While the project is reportedly on track to meet a “reset” deadline of 2028, the VAGO report pointed to numerous future risks that the department has yet to adequately address. The introduction of tap-and-go payments allows commuters to use their credit cards or mobile devices for fare payments, eliminating the need for physical tickets.
A trial of this new technology commenced this week on four public transport lines. Currently, this trial is limited to full fare payments only. A significant component of the Conduent contract involves extending tap-and-go functionality to concession fares. Concession card holders represent a substantial portion of the passenger base, accounting for one-third of all travellers. Implementing this feature is a complex undertaking, and it is not scheduled for public rollout until 2027.
The progress of the project has also been hampered by pauses, necessitated by the consideration of new government policies, such as the introduction of free travel for teenagers.
Budget Overruns and Schedule Slippages
Mr. Greaves’ report revealed that the total projected cost for the project over its 15-year lifespan is expected to reach $2.8 billion. The project has already experienced a budget overrun of $136 million, and its delivery deadline has been pushed back by 18 months. These setbacks are attributed to disputes between Conduent and the Department of Transport, issues that the VAGO suggests could have been avoided.
The auditor-general’s report indicated that the transport department was aware of potential risks concerning intellectual property rights from the previous myki provider. Additionally, Conduent’s initial delivery schedule was deemed “overly optimistic and did not contain enough detail,” a sentiment that proved accurate as the schedule was ultimately declared “unrealistic.”
The VAGO also issued a warning regarding the state government’s preparedness for future challenges. Specifically, the report highlighted a lack of planning for the rollout of concession fares and ticketless travel into regional and rural areas of Victoria, a phase slated for completion by 2028.
Concerns Over Procurement and Probity
The selection of Conduent in 2023 was not without its critics, with concerns previously raised about the company’s international track record. While the VAGO found the tender process itself to be effective, a critical flaw was identified: the department failed to appoint a probity auditor. Instead, a probity advisor was appointed.

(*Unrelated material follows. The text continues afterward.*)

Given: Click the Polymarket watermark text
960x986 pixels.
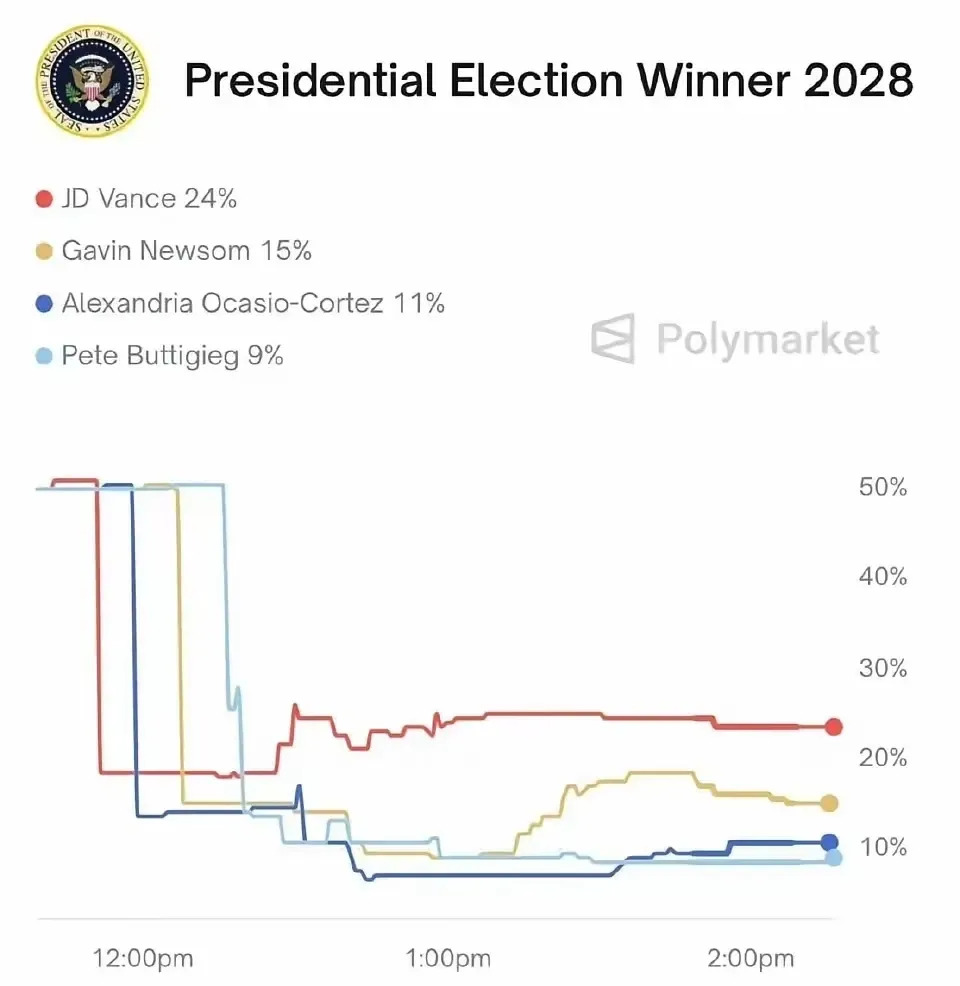Looking at the screenshot, I should (768, 339).
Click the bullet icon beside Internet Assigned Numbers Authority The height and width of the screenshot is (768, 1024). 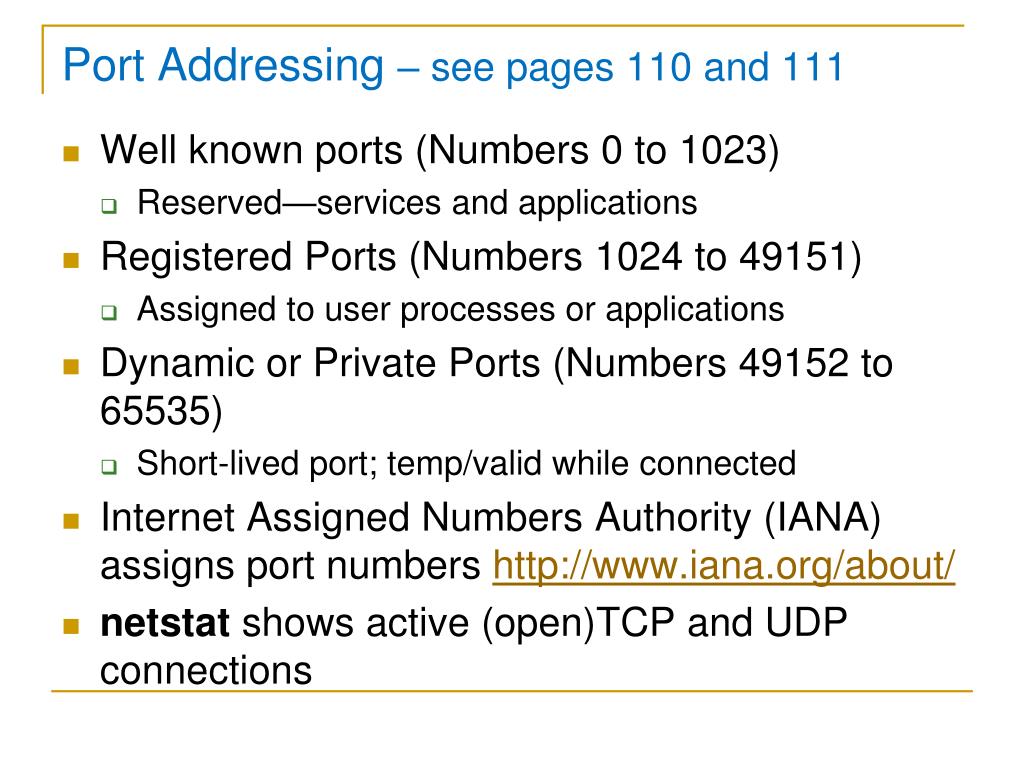(x=71, y=520)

The report detailed how this probity advisor participated in all key meetings and managed potential conflicts of interest and other probity-related matters throughout the procurement process. However, the VAGO concluded that due to the advisor’s involvement in providing advice on various aspects of the procurement, they lacked the necessary independence to perform the role of a probity auditor.
Government Response and Opposition Scrutiny
In response to the findings, a spokesperson for the state government acknowledged the complexity of delivering a new ticketing system. They drew parallels with international experiences, noting that “major upgrades to ticketing systems usually take around four years — as was the experience in Sydney.” The spokesperson maintained that the government is committed to delivering necessary projects and making public transport more accessible.
However, Shadow Transport Minister Matthew Guy expressed strong concerns about the government’s expenditure. He stated, “Victorians have every right to be concerned about the government’s spending. There’s lack of probity on building sites, there’s lack of probity on the way the government operates and now again on the ticketing system upgrades. This is another billion dollars that the government has spent but we’re not sure what the outcome is or will be, it’s not on time, and it’s not on budget.”